Networks of interactive genes can be helpful in determining the likelihood that a form of leukaemia is fast-moving or slow-growing.
Scientists at the University of California, San Diego (UC San Diego) and the Moores UCSD Cancer Center say that their findings suggest that it is better to rely upon groups of interactive genes rather than test for individual marker genes or proteins to predict the aggressiveness of chronic lymphocytic leukemia (CLL).
The researchers underscore the fact that one of the problems in deciding on the right therapy for CLL is that it is difficult to know which type a patient has. While one form progresses slowly and shows few symptoms for years, the other form is more aggressive and dangerous.
Even thought there are tests that are commonly used for predicting which form a patient may have, their usefulness is limited.
Han-Yu Chuang, a Ph.D. candidate in bioinformatics and systems biology program in the department of bioengineering in the UC San Diego Jacobs School of Engineering, senior author Thomas Kipps, M.D., Ph.D., professor of medicine and deputy director for research at the Moores UCSD Cancer Center, and their colleagues analyzed the activity and patterns of gene expression in cancer cells from 126 patients with aggressive or slow-growing CLL.
The group used complex algorithms to match the gene activity profiles with a huge database of 50,000 known protein complexes and signaling pathways among nearly 10,000 genes/proteins, searching for "subnetworks" of aggregate gene expression patterns that separated groups of patients.
The researchers observed that there were 30 gene subnetworks that were better in predicting whether a disease was aggressive or slow-growing than current techniques based on gene expression alone.
While presenting the findings at the annual meeting of the American Society of Hematology in San Francisco on Monday, Chuang said: "We wanted to integrate the gene expression from the disease and a large network of human protein interactions to reconstruct the pathways involved in disease progression."
The researcher added: "By introducing the relevant pathway information, we can do a better job in prognosis."
Chuang and study co-author Trey Ideker, professor of bioengineering at UCSD, have previously shown the potential of this method in predicting breast cancer metastasis risk.
"When you are analysing just the gene expression, you are analysing it in isolation.

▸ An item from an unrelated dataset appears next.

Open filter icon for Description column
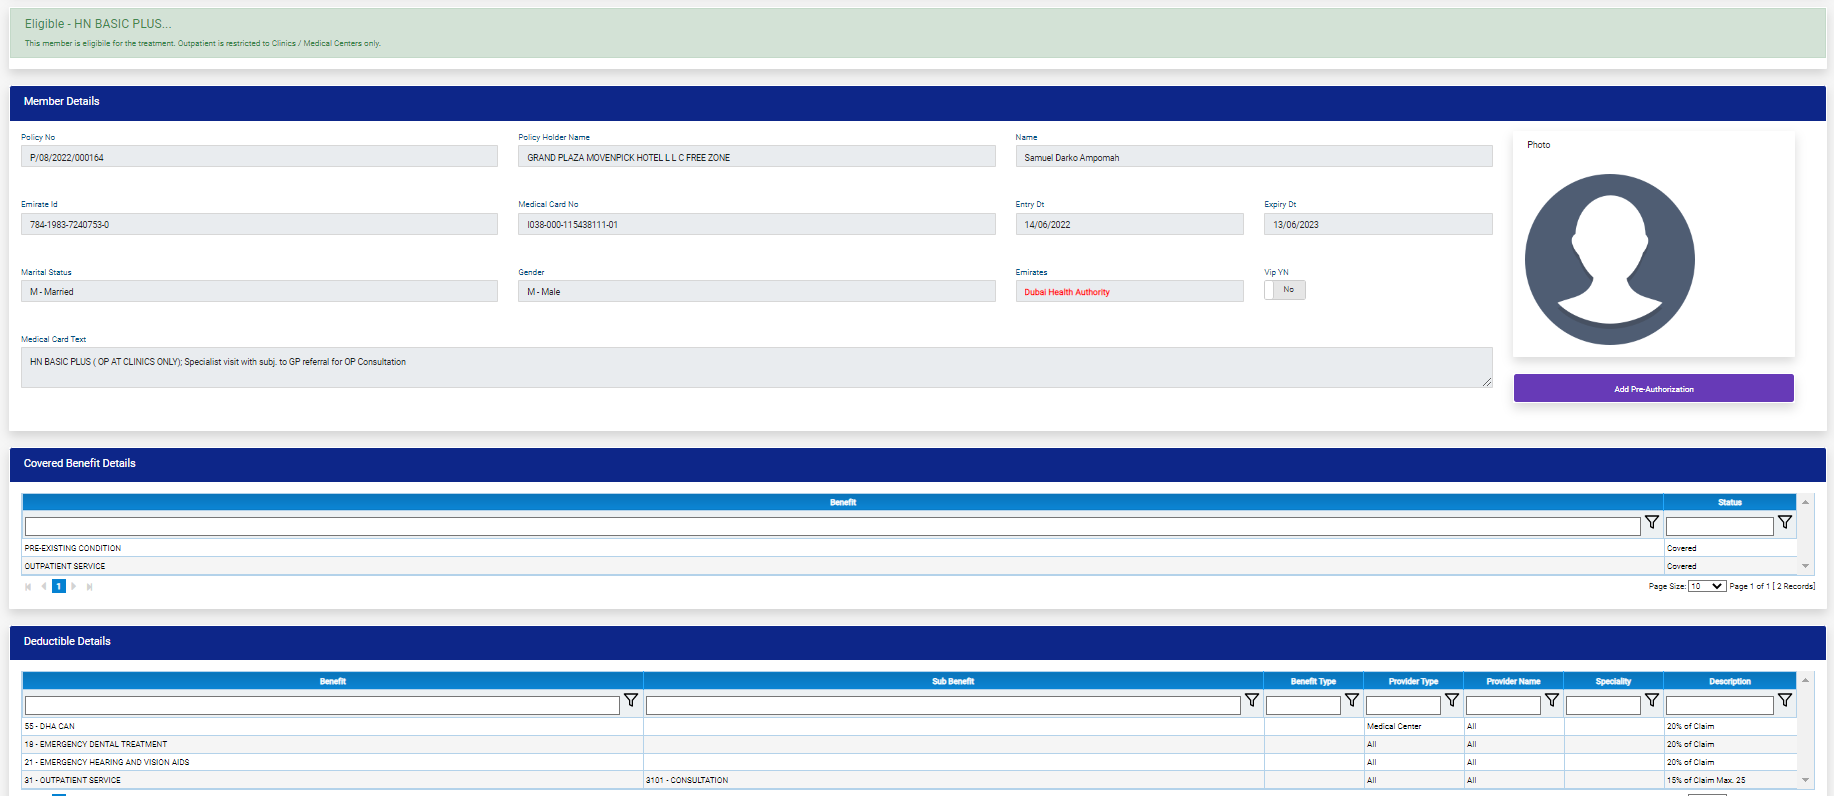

Genes act in concert and are functionally linked together. We have suggested that it makes more sense to analyze the genes' expression in a more mechanistic view, based on information about genes acting together in a particular pathway. We are looking for new markers - no longer individual genes - but a set of co-functional, interconnected genes. We would like to be able to model treatment-free survival," Chuang said.
The team said that clinical trials would be required to validate whether specific subnetworks of genes could actually predict disease CLL progression in patients.
Chuang believes that the subnetworks can be used to provide "small scale biological models of disease progression," which may enable researchers to better understand the process.
She said that the ultimate objective of the team was to design a diagnostic chip to test blood samples for such genetic subnetworks, so as to observe the likely course of disease.
She said that the involved biological pathways could be drug targets as well.